Prompt: Retype everything from the line containing "The width and height of the screenshot is (1632, 838)." down to the end of the listing below, with no changes.

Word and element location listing

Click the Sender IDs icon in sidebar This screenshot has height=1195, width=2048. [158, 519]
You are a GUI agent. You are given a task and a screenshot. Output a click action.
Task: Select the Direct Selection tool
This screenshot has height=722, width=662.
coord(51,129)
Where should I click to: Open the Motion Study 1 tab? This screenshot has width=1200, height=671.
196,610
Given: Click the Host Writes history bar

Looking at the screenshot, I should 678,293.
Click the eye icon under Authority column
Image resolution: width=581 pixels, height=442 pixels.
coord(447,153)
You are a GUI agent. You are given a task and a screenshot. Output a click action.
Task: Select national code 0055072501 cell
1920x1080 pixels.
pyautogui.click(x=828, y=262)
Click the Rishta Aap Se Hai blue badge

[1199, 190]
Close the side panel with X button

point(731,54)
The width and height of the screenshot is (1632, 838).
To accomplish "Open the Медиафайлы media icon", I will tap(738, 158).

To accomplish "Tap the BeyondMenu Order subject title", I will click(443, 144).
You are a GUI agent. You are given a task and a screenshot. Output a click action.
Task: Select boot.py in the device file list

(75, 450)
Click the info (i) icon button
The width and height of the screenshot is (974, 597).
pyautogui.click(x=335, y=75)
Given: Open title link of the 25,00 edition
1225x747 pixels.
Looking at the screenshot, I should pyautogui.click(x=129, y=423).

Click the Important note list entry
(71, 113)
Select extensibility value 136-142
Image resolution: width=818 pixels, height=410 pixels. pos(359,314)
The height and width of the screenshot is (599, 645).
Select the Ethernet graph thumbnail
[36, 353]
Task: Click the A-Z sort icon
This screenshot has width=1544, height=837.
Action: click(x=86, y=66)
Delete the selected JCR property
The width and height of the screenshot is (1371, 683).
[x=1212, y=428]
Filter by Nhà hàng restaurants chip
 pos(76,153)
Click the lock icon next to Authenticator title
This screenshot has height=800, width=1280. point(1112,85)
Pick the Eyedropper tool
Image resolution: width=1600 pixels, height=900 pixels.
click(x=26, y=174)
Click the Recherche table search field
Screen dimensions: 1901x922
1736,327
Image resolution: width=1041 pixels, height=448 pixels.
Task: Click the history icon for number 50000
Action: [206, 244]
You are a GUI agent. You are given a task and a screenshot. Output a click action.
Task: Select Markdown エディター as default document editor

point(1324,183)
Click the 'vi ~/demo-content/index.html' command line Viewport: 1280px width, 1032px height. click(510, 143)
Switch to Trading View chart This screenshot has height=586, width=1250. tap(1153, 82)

Task solution:
The width and height of the screenshot is (1632, 838).
To accomplish "Open the Медиафайлы media icon", I will tap(738, 158).

To accomplish "Tap the BeyondMenu Order subject title", I will click(443, 144).
You are a GUI agent. You are given a task and a screenshot. Output a click action.
Task: Select boot.py in the device file list

(75, 450)
Click the info (i) icon button
The width and height of the screenshot is (974, 597).
pyautogui.click(x=335, y=75)
Given: Open title link of the 25,00 edition
1225x747 pixels.
Looking at the screenshot, I should pyautogui.click(x=129, y=423).

Click the Important note list entry
(71, 113)
Select extensibility value 136-142
Image resolution: width=818 pixels, height=410 pixels. pos(359,314)
The height and width of the screenshot is (599, 645).
Select the Ethernet graph thumbnail
[36, 353]
Task: Click the A-Z sort icon
This screenshot has width=1544, height=837.
Action: click(x=86, y=66)
Delete the selected JCR property
The width and height of the screenshot is (1371, 683).
[x=1212, y=428]
Filter by Nhà hàng restaurants chip
 pos(76,153)
Click the lock icon next to Authenticator title
This screenshot has height=800, width=1280. point(1112,85)
Pick the Eyedropper tool
Image resolution: width=1600 pixels, height=900 pixels.
click(x=26, y=174)
Click the Recherche table search field
Screen dimensions: 1901x922
1736,327
Image resolution: width=1041 pixels, height=448 pixels.
Task: Click the history icon for number 50000
Action: [206, 244]
You are a GUI agent. You are given a task and a screenshot. Output a click action.
Task: Select Markdown エディター as default document editor

point(1324,183)
Click the 'vi ~/demo-content/index.html' command line Viewport: 1280px width, 1032px height. click(510, 143)
Switch to Trading View chart This screenshot has height=586, width=1250. tap(1153, 82)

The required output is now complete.